[Begin WORKING DATA]
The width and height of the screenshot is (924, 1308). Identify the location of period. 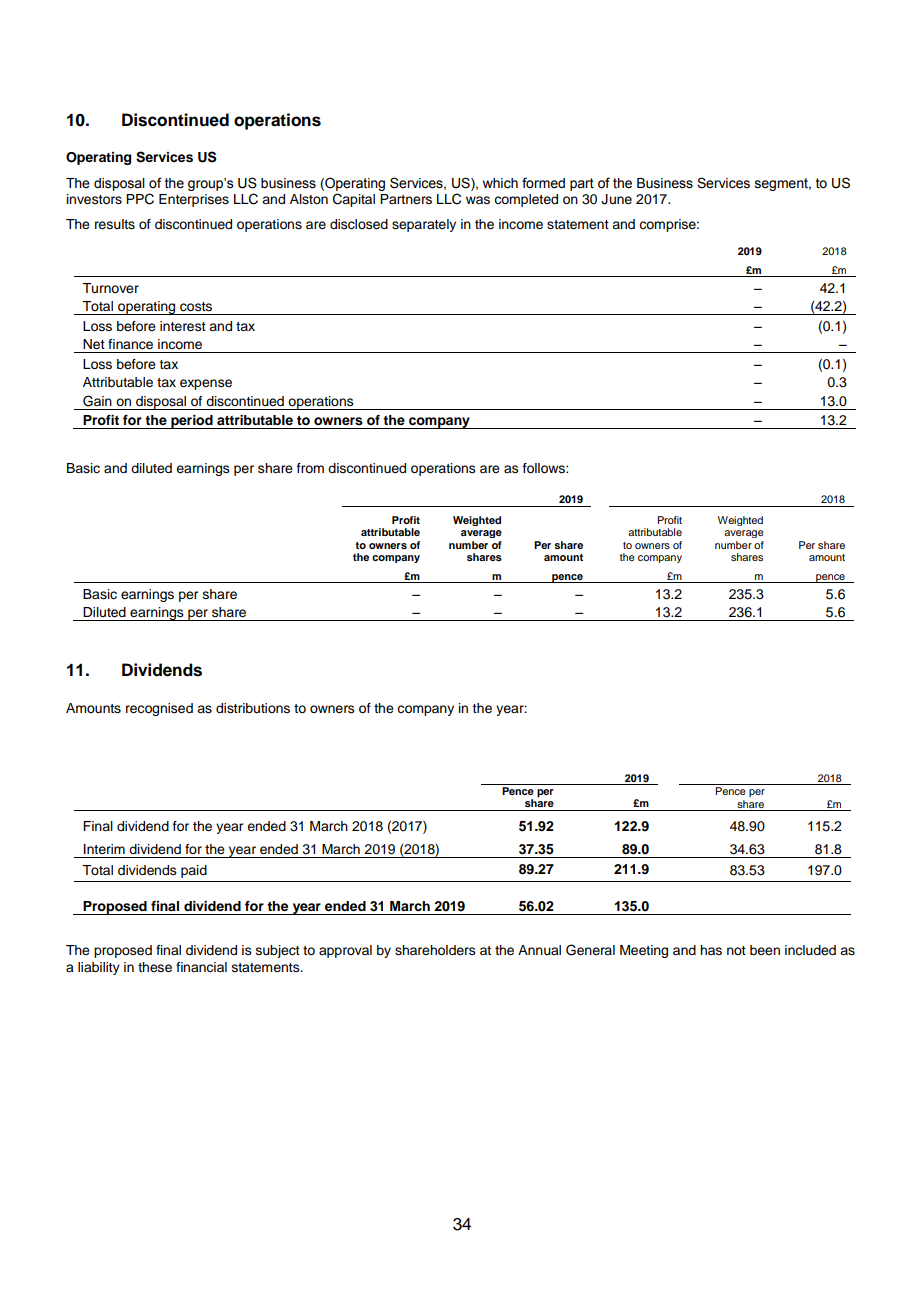
(192, 422).
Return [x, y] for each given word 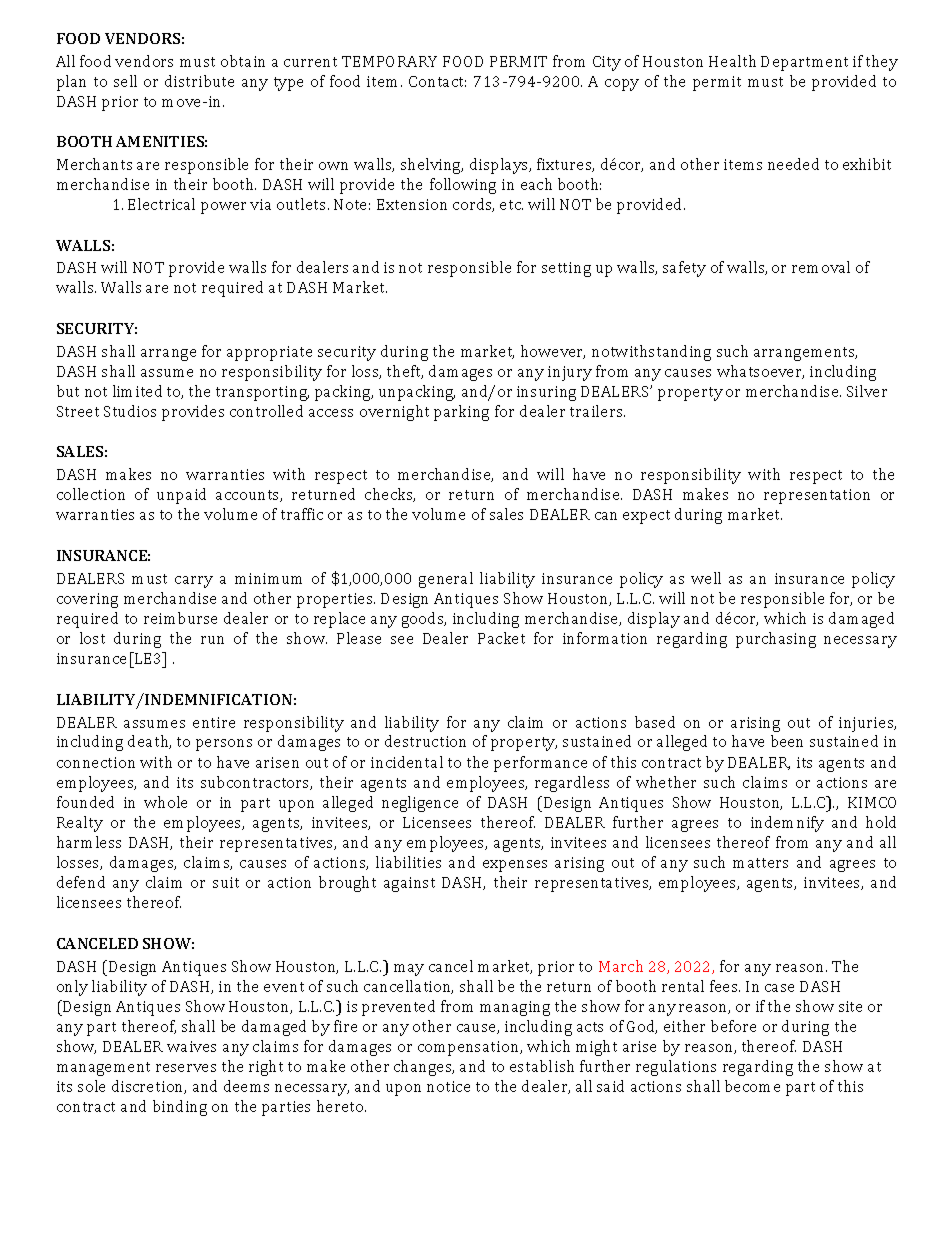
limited [137, 391]
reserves [186, 1068]
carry [194, 582]
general [446, 580]
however [553, 352]
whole [165, 802]
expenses [515, 866]
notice [448, 1086]
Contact [437, 81]
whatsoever [760, 372]
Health [732, 61]
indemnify [787, 824]
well [706, 578]
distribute [199, 81]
[End WORKING DATA]
Rewrite every line of the items above, keeping the text of each item unchanged and shifting each answer coordinate by adding 41 to both its x and y values. Omit the pictures from your response.

The width and height of the screenshot is (924, 1308). Identify the location of period. 
(233, 463).
Return [x, y] for each given word 
limited [178, 432]
reserves [227, 1109]
carry [235, 623]
general [487, 621]
however [594, 393]
whole [206, 843]
expenses [556, 907]
notice [489, 1127]
Contact [478, 122]
whatsoever [801, 413]
Health [773, 102]
indemnify [828, 865]
well [747, 619]
distribute [240, 122]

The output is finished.